Cuando se ingenió el juego doble con los oper lo previo todo, burló la vigilancia de los enemigos y estaba en vísperas de un sonado triunfo con el asunto «de los 147 rublos», ¡pero se encontraba indefenso ante las suspicacias de los amigos! Su proyecto en solitario era objeto de desprecio y oprobio precisamente por ser tan fuera de lo usual y tan secreto. Le asombraba que aquellas personas maduras, sensatas y experimentadas no tuvieran la suficiente amplitud de miras para comprenderle y creer que no era un traidor.

Y como suele suceder cuando perdemos la buena disposición de las personas, apreciamos tres veces más a aquellos que continúan apreciándonos. ¿Y si esta persona es además una mujer? ¡Clara! ¡Ella comprendería! Mañana se sinceraría con ella en lo de esta aventura y ella lo entendería.

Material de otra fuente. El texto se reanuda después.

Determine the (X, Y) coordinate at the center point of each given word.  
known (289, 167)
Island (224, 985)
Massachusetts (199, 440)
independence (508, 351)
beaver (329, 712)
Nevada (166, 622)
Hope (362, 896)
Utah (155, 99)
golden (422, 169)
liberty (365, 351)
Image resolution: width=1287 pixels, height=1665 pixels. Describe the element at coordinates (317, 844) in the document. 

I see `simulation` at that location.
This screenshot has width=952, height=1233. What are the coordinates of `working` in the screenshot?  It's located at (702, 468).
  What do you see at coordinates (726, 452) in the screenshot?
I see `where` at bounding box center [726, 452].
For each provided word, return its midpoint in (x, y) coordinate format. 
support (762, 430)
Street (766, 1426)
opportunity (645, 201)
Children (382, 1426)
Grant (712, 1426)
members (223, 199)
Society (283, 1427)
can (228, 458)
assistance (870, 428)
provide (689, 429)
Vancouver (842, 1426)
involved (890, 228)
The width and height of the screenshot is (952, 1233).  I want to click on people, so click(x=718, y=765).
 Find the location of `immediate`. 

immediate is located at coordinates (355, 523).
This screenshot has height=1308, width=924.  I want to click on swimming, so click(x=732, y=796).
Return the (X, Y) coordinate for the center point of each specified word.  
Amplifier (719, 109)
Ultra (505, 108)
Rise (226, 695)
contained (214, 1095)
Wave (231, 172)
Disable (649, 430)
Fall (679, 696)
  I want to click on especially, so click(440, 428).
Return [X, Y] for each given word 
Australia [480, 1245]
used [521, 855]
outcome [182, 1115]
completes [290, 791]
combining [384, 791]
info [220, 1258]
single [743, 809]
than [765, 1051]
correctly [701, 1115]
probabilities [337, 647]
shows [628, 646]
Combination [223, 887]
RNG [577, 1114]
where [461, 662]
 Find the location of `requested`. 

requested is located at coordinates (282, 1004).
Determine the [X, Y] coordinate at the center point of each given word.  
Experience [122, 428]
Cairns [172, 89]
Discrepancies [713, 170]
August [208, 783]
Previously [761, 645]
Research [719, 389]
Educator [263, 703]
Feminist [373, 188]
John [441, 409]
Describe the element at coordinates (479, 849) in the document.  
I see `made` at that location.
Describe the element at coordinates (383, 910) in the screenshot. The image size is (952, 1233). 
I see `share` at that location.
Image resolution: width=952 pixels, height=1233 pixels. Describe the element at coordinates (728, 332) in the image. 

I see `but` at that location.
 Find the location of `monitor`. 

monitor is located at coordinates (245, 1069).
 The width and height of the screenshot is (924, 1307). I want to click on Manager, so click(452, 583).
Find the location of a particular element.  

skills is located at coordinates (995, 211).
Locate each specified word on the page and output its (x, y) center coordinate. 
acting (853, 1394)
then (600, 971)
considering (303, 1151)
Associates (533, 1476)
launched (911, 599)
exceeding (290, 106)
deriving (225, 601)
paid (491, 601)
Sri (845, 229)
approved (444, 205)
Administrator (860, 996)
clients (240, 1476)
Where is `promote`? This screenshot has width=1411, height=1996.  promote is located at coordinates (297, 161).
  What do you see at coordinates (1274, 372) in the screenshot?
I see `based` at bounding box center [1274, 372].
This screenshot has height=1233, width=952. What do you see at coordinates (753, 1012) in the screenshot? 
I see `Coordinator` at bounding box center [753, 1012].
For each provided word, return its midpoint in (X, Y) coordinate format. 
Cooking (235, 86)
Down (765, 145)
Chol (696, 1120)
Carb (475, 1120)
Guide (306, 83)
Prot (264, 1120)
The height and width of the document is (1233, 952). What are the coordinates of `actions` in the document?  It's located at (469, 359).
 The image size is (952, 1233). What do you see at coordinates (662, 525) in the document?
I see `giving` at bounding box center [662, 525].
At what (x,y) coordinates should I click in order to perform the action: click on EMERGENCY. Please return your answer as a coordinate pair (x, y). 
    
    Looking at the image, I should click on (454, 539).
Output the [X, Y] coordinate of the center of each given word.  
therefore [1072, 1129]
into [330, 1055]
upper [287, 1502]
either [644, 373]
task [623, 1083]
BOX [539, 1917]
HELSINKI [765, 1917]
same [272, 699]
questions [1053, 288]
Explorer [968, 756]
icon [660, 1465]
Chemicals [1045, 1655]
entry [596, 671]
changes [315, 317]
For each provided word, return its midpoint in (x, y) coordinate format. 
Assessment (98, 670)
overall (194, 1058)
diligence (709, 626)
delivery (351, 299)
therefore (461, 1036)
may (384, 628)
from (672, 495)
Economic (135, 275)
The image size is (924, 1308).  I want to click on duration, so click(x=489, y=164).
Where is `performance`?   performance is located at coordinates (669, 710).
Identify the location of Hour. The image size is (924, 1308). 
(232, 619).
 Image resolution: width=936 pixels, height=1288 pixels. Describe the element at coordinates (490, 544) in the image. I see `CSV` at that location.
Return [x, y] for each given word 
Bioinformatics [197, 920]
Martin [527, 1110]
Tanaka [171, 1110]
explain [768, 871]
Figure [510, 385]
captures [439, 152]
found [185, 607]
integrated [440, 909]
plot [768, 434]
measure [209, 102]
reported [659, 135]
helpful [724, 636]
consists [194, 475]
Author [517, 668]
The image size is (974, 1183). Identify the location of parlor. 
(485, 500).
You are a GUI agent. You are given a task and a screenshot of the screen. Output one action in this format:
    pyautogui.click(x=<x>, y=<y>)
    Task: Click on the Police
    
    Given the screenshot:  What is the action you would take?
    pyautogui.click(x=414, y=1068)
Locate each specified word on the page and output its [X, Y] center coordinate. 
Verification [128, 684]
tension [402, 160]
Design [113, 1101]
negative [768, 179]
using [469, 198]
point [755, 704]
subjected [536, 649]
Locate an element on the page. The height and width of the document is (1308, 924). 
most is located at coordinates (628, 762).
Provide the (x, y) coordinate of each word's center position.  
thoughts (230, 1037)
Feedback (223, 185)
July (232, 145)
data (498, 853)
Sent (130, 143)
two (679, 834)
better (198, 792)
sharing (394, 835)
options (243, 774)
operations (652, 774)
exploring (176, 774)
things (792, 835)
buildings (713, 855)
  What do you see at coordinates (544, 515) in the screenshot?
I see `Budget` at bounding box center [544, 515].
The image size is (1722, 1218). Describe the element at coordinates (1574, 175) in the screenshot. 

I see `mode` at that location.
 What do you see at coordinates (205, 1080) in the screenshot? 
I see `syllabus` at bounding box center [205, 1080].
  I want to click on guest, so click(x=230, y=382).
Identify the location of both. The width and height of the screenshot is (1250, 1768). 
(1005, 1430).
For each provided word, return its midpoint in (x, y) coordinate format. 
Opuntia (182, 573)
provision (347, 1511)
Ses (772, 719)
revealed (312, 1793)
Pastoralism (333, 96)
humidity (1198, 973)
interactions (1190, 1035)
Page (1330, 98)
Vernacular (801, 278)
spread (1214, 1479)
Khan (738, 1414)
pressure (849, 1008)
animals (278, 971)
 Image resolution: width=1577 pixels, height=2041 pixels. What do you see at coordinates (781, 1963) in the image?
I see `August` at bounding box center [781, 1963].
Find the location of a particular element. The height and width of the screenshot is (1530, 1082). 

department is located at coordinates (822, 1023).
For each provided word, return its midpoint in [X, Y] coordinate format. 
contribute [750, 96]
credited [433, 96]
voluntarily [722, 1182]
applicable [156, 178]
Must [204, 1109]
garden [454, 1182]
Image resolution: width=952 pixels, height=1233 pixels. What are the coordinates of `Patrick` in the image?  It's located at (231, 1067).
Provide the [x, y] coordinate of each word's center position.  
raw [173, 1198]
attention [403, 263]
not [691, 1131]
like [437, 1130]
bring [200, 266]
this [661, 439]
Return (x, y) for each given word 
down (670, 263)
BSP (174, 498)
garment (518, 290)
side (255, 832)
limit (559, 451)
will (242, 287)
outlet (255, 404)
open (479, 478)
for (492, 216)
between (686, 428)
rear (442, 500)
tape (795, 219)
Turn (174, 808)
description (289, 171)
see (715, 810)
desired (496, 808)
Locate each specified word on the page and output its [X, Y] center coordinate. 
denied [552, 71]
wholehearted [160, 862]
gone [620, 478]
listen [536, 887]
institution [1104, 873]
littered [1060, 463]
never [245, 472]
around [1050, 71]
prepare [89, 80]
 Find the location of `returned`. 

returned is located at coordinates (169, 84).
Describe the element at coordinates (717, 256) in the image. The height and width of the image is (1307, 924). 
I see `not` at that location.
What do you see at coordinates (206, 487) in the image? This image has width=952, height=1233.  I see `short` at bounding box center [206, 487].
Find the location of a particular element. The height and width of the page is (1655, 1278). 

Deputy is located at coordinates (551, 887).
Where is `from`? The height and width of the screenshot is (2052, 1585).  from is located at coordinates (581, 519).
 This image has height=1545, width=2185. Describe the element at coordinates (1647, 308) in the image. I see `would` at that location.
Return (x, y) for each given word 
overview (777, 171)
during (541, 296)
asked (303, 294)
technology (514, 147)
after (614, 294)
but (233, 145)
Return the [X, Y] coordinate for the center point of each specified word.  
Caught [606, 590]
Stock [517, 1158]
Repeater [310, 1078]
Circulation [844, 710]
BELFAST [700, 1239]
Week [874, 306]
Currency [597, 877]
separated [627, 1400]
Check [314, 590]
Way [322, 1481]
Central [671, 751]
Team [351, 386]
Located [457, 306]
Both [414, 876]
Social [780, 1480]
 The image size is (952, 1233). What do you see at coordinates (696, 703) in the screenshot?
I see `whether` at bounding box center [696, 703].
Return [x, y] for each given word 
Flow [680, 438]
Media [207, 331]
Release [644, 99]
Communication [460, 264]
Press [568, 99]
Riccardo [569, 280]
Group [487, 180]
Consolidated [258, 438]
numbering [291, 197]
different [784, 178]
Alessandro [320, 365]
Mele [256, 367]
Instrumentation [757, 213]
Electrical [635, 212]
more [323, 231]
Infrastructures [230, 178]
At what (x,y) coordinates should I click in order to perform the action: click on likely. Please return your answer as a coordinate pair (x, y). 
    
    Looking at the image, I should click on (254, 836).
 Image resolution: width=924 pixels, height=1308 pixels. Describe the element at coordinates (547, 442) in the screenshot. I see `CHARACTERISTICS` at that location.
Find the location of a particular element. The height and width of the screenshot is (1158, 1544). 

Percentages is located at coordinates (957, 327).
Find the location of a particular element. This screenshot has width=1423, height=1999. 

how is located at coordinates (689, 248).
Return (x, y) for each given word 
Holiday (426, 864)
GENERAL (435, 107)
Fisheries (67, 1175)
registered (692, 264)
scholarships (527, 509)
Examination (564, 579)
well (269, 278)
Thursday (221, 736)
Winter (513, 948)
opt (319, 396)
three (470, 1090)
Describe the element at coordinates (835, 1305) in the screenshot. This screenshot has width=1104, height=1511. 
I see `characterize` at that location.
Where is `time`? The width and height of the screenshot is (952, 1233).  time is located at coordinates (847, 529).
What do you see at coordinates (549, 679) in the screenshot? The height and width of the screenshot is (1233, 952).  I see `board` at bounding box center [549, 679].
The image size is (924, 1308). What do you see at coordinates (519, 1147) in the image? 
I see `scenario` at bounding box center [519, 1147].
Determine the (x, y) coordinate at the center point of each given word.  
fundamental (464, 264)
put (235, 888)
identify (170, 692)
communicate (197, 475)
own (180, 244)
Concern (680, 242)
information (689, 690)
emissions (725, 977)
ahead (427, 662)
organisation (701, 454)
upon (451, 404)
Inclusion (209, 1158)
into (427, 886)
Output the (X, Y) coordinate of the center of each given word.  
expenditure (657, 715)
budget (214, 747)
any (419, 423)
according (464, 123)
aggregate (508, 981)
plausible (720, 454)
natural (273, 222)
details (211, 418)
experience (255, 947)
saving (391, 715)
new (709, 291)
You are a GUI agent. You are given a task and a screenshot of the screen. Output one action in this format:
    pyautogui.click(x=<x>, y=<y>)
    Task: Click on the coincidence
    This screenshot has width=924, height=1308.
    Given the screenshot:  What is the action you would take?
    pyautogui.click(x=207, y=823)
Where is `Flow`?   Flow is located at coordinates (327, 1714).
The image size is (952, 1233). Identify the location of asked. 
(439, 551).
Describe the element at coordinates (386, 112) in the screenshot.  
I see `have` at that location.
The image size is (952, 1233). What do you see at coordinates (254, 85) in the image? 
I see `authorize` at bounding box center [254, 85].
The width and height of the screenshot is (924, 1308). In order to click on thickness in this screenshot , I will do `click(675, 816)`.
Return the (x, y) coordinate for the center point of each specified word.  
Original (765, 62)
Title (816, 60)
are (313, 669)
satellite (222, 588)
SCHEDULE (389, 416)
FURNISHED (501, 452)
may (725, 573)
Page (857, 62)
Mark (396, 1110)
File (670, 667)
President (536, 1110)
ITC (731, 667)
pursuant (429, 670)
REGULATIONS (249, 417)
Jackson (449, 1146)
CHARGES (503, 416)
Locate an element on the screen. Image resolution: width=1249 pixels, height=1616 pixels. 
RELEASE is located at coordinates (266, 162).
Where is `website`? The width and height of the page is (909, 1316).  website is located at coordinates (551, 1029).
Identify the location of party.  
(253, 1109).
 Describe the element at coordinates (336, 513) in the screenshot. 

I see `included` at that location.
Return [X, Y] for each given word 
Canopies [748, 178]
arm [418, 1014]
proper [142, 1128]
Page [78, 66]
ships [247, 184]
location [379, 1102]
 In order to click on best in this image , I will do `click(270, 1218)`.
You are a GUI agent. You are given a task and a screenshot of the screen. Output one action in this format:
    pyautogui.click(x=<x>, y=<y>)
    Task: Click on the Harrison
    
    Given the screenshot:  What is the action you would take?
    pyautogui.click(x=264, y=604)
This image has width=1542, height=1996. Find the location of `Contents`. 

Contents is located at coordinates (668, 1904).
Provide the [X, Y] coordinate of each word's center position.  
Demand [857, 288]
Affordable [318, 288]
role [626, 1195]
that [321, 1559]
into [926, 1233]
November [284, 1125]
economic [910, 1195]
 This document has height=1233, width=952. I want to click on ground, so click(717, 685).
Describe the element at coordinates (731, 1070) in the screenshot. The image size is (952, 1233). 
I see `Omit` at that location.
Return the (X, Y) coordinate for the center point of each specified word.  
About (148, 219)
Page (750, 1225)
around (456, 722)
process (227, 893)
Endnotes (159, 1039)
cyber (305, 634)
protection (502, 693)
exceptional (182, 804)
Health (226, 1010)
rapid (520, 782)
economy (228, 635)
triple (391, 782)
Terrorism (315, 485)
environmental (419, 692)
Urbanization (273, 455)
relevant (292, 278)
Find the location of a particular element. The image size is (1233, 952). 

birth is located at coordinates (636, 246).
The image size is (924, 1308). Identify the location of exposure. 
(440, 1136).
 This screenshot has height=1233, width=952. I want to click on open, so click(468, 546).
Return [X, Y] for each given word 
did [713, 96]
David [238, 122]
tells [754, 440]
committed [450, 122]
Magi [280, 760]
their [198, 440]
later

Y sin esperanza alguna de dormirse, ni tampoco ningún deseo de hacerlo, se retorcía en su recalentada cama ora recordando los ojos inquisitivos de Clara, ora tanteando con más seguridad un plan de fuga bajo el alambre de espino del barranco hasta la carretera, y de allí, enseguida, al centro de la ciudad en autobús.

Una vez en la ciudad, Clara le ayudaría.

En un Moscú de siete millones de habitantes es más difícil encontrar a un hombre que en toda la desértica región de Vorkuta. ¡Debía huir a Moscú!